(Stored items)
⟨

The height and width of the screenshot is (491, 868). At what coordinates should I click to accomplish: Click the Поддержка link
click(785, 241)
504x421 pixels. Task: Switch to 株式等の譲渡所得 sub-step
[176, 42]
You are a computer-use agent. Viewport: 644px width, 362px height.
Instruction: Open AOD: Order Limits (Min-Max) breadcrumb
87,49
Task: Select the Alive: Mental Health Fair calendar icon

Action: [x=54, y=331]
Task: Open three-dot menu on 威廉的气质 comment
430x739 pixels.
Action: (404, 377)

⟩
⟨

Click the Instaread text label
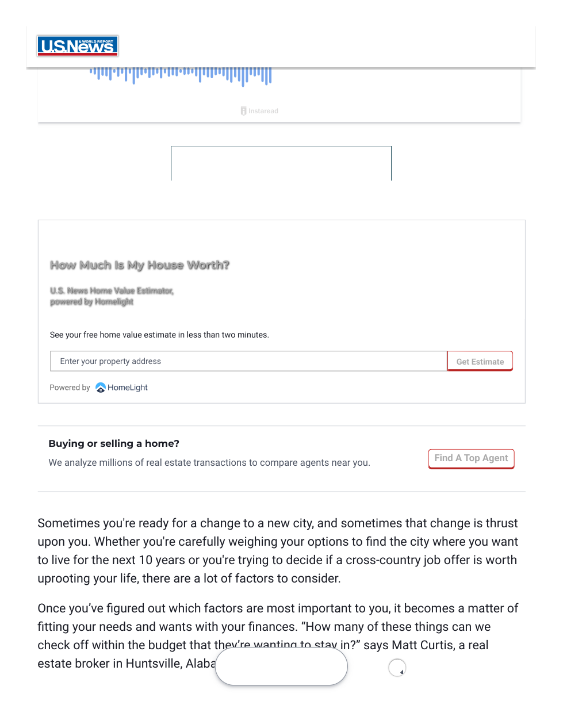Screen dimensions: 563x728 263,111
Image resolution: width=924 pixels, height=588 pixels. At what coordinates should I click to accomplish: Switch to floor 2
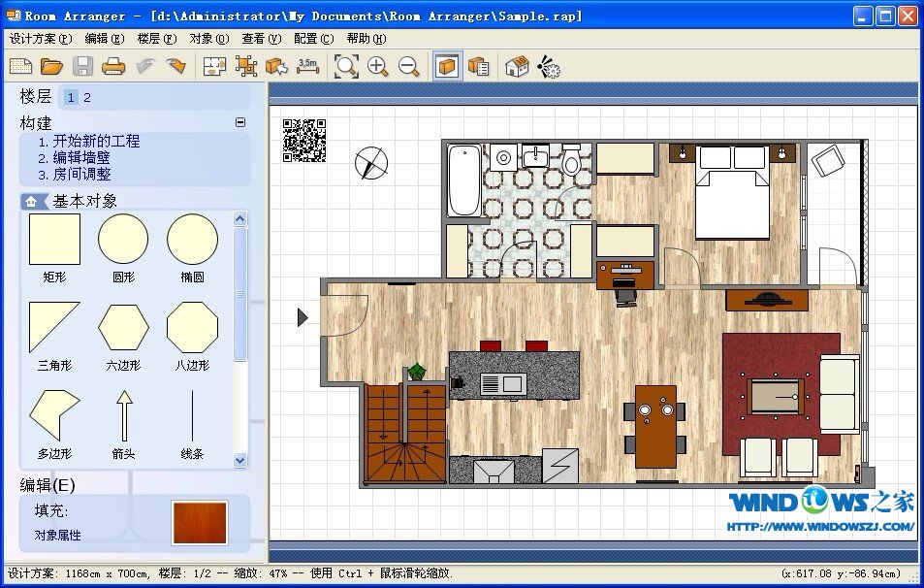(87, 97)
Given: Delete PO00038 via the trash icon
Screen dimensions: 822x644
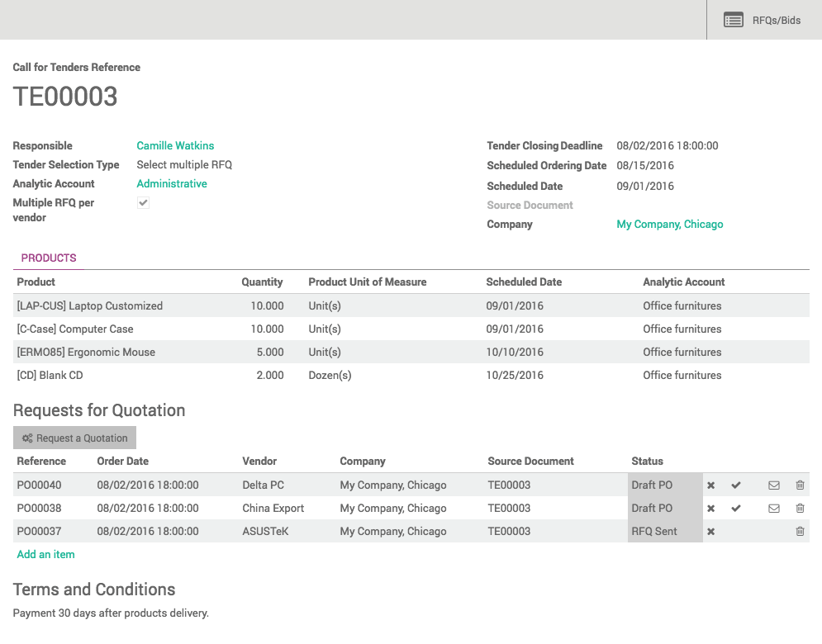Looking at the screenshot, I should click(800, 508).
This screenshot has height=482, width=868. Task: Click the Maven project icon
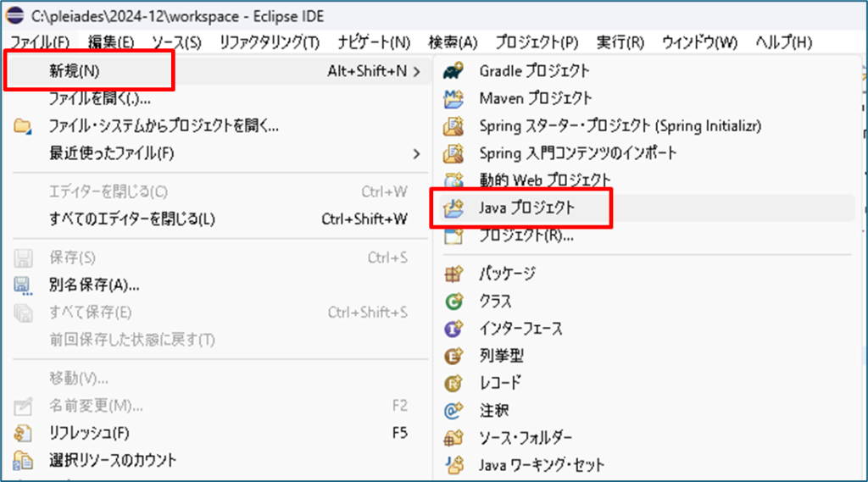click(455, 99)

⟩

Leave out the images and write out the lines above exactly, from the one with "Click the Instaread text label" up to and including the one with "Given: Delete PO00038 via the trash icon".

▸ ANSWER SECTION
Click the Instaread text label
Screen dimensions: 563x728 263,111
Image resolution: width=924 pixels, height=588 pixels. At what coordinates should I click to accomplish: Switch to floor 2
(87, 97)
Given: Delete PO00038 via the trash icon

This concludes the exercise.